Pellicola alimentare commestibile per la conservazione dei cibi

pellicolaL’irrinunciabile pellicola domestica per la conservazione dei cibi? Tra qualche tempo rischia il pensionamento… Una svolta in campo alimentare in grado di garantire benefici anche all’ambiente? Potrebbe essere introdotta sul mercato in tempi rapidi grazie al contributo decisivo di un gruppo di ricercatori dell’Università di Foggia, facoltà agraria. L’equipe, coordinata dalla professoressa di Scienze e Tecnologie alimentari Carla Severini, sarebbe al lavoro per la realizzazione di una pellicola alimentare (già brevettata) per la conservazione del cibo che potrebbe garantire cambiamenti radicali nella produzione e commercializzazione degli alimenti oltreché rimpolpare i successi del made in Italy. Il portale EpochTimes rendiconta, infatti, degli sviluppi di tale progetto partendo fin dal principio, da quando cioè lo stesso gruppo di lavoro si mosse con l’intento di dare vita a una merendina ipocalorica e che fosse più salutare di quelle già in commercio. Venne creato un prodotto da forno, un muffin, senza grassi idrogenati e conservanti ma a quel punto – racconta la stessa Severini – è sorto il problema della conservazione:

“La nostra formulazione, più leggera e digeribile, mostrava rischi più alti nella preservazione rispetto agli standard classici”.

Il passo successivo, di rimando, è stato quello di individuare e realizzare un elemento protettivo per gli snack in linea con l’approccio etico ed ecosostenibile dell’intero progettoi e che, al contempo, consentisse di aumentare la conservabilità. Gli sviluppi sono rendicontati dalla Severini:

“Siamo giunti a creare un gel (a base di elementi naturali) nel quale immergiamo l’alimento. Una volta solidificato, il gel forma una pellicola protettiva che ha la caratteristica di essere commestibile. La sorpresa è stata scoprire come i nostri muffin, senza conservanti come l’etanolo, abbiano una durata di almeno 15 giorni maggiore rispetto alle merendine classiche, prodotte e imbustate dall’industria alimentare”.

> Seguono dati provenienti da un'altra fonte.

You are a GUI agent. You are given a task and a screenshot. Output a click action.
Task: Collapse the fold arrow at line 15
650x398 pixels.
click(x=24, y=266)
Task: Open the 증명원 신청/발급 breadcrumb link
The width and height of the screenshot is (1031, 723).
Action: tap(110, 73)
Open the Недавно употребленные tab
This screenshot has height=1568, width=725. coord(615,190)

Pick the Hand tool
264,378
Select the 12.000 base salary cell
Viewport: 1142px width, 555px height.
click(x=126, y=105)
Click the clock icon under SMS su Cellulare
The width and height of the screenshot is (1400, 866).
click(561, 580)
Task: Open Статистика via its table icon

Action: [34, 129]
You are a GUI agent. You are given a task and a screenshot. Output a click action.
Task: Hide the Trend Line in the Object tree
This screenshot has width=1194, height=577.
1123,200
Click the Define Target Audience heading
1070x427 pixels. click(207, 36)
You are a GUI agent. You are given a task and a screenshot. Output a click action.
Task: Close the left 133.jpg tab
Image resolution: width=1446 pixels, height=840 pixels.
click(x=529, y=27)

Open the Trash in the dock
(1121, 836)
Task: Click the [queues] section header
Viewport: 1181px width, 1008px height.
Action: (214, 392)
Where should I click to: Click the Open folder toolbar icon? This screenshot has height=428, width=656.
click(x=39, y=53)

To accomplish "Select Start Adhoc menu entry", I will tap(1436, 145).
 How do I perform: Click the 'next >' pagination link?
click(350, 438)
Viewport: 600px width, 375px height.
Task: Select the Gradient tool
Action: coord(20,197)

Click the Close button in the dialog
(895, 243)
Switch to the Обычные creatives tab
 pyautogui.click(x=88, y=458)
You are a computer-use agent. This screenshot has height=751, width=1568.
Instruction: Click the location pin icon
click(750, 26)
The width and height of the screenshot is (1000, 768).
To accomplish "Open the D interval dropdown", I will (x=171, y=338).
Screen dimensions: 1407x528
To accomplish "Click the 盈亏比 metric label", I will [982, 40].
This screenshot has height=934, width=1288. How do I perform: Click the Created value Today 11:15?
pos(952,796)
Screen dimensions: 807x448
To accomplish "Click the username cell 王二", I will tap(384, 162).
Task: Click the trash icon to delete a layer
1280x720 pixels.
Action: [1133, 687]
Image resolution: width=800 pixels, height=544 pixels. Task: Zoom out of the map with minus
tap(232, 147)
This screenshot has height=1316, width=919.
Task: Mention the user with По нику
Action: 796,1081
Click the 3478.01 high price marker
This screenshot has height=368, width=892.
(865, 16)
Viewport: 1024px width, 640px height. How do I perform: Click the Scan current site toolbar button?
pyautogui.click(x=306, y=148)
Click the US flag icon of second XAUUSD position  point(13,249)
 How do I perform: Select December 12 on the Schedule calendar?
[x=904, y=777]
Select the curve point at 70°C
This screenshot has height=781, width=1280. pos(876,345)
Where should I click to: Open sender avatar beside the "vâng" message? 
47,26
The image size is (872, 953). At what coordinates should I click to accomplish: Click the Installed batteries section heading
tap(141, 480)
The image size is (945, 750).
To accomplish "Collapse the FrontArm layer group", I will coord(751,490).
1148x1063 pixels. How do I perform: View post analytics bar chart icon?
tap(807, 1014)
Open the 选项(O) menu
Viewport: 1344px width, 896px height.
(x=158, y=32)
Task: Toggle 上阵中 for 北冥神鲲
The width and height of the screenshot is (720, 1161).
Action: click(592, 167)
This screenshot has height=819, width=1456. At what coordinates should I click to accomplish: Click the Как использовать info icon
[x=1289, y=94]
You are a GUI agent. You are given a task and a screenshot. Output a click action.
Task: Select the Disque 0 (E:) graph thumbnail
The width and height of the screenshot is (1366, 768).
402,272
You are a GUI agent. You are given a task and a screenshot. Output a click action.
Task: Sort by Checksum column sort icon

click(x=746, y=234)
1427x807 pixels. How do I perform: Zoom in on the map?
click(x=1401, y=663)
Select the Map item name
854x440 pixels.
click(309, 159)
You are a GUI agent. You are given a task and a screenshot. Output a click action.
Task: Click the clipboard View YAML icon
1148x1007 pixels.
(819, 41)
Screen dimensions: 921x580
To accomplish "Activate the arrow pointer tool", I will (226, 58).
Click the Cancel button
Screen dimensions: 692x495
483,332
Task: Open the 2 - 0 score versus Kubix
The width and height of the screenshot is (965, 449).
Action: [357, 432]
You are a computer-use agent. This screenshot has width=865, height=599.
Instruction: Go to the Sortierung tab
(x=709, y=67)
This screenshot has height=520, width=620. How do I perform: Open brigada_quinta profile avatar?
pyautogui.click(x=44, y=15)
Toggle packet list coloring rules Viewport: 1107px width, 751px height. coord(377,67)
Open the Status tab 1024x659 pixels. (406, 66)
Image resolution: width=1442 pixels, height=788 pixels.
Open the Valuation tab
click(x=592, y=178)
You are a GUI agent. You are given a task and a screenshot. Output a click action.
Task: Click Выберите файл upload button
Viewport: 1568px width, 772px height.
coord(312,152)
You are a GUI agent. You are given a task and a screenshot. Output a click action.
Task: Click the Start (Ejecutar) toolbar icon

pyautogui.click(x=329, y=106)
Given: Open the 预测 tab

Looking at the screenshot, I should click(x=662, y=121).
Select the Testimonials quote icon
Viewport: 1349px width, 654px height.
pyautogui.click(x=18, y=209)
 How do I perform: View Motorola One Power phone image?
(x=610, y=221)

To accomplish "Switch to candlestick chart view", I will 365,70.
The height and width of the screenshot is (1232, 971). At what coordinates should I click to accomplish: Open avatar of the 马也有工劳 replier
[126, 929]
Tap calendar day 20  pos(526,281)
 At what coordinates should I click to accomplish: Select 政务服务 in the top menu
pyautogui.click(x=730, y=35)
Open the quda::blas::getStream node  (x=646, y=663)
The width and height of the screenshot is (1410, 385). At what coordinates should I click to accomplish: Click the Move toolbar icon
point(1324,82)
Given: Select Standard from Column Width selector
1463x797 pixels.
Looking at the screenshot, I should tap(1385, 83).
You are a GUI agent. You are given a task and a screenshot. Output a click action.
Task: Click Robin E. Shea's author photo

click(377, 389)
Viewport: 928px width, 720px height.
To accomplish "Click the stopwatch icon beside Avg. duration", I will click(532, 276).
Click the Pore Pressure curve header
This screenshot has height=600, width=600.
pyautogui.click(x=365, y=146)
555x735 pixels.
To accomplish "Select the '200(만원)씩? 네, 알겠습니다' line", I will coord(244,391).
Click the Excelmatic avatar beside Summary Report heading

Si tratta, a conti fatti, di una idea rivoluzionaria e innovativa sebbene vi siano, come ribadisce il portale, una serie di criticità ancora al vaglio: tra esse, quella di garantire gli standard qualitativi durante la produzione e di individuare ambienti di lavoro ad atmosfere protette per scongiurare il pericolo di umidità o contaminazione:

“I prossimi passi – prosegue la Severini – sono molto ampi: siamo all’interno di un grosso progetto finanziato dal Miur che vuole testare questa pellicola su diversi tipi di prodotti. E ovviamente c’è l’interesse delle aziende dolciarie e di packaging, le prime che hanno investito su di noi, e che avranno benefici in termini commerciali. Continuiamo a lavorarci sopra”.